Severance pay arrangements are subject to regulation under the Federal Employee Retirement Income Security Act (ERISA) (29 U.S.C. § 1002[2][B][i]). While ERISA preempts the regulation of employee benefit plans, an exception is established for any State law regulating insurance, banking, or securities (29 U.S.C. § 1144[a], [b][2][A]). In our opinion, action by the State Banking Department under the provisions of the Banking Law, restricting the granting of severance pay benefits to persons serving as both officers and trustees of savings banks, is a State regulation preserved by this provision (see 1976 Op Atty Gen 30). Such action is State regulation of banking designed to conserve the assets of savings banks and thereby protect the interests of depositors.

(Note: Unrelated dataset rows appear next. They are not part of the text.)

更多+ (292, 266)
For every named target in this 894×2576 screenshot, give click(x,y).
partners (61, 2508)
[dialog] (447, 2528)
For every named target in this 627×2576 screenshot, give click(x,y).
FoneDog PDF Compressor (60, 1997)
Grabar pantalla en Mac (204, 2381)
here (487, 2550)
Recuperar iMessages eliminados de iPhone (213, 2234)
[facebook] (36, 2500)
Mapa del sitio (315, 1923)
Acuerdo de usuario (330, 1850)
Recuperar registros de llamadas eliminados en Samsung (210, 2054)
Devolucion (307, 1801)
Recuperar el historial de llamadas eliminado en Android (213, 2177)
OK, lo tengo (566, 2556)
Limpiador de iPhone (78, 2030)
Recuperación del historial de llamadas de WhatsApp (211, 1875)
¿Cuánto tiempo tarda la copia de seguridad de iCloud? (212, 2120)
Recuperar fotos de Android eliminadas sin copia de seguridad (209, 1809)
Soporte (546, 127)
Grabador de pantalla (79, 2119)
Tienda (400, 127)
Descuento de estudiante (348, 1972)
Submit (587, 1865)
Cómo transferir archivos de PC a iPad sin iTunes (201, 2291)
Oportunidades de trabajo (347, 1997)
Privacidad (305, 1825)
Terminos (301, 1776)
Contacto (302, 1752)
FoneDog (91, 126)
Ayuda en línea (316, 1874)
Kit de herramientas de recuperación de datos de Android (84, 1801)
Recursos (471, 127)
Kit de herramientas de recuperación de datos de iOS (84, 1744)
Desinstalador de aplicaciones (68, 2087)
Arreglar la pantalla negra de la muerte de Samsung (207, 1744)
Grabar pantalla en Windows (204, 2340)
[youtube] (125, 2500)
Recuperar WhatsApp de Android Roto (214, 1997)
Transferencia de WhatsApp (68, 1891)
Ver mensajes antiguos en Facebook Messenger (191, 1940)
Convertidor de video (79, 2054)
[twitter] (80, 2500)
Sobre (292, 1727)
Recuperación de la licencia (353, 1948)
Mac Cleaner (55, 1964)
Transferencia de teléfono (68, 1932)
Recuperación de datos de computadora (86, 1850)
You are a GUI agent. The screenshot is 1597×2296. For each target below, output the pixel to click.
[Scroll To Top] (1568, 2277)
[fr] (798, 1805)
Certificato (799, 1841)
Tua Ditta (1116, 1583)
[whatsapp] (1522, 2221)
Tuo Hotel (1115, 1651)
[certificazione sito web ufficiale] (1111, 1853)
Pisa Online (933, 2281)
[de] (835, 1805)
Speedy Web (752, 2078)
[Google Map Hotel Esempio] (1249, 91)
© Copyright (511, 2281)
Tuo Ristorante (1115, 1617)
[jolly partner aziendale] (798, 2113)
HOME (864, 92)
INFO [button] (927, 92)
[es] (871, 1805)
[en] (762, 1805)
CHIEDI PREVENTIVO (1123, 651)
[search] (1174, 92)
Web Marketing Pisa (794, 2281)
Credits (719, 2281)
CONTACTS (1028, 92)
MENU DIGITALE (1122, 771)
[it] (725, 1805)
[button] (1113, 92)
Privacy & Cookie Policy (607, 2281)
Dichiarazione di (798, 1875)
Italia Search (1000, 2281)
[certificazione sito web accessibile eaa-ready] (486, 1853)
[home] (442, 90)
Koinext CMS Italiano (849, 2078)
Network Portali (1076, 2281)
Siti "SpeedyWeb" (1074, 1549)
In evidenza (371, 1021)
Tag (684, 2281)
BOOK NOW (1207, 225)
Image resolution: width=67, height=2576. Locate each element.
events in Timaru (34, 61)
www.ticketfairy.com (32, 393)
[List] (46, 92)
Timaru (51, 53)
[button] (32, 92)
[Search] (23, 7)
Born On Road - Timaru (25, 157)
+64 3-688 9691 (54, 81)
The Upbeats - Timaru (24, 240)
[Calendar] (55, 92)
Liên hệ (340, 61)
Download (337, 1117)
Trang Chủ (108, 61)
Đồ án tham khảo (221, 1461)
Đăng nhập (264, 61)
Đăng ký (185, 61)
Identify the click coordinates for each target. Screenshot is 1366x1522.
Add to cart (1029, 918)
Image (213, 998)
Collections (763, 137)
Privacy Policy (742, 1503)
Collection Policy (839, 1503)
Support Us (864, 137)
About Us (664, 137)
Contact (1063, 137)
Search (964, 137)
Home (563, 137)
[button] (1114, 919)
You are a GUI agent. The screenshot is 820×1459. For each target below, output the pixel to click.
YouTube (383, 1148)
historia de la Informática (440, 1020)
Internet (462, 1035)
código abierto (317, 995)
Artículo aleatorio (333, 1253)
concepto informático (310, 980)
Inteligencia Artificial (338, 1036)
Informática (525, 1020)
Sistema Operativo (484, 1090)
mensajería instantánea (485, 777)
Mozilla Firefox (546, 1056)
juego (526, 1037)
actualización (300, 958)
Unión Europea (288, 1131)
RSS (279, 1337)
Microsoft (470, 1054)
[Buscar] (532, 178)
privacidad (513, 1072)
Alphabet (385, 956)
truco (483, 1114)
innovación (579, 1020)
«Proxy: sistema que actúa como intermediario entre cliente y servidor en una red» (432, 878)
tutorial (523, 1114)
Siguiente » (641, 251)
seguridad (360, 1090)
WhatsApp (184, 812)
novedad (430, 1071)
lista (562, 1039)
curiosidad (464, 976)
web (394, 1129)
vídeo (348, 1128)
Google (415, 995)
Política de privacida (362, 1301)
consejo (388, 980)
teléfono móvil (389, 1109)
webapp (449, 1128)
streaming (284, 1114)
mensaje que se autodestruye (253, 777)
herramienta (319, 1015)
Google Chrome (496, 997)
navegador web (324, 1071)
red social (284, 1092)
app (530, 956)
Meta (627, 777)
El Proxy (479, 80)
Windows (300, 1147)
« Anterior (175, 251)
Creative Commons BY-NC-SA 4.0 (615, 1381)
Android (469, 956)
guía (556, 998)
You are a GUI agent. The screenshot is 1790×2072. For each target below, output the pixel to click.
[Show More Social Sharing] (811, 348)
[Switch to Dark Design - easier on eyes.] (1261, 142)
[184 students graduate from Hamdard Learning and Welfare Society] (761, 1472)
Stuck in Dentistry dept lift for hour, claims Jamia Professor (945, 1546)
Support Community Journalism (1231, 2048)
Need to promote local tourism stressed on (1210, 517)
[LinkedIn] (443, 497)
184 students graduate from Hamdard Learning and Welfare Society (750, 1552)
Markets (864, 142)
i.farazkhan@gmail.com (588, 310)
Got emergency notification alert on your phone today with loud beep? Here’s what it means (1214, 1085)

Severance pay or other similar benefits may be granted to persons who are officers and trustees of State-chartered mutual savings banks only if these benefits constitute reasonable compensation for services actually rendered as an officer of the bank. To be reasonable, in return for these benefits the bank must have a reasonable expectation of receiving at least a commensurate future benefit.

* Under section 250, a savings bank may provide pensions to its officers and employees "pursuant to a nondiscriminatory plan for service rendered to the savings bank". It appears from this language that severance pay available only to senior executives would not qualify as a pension. There must be a plan under which pensions are offered to officers and employees on a non-discriminatory basis.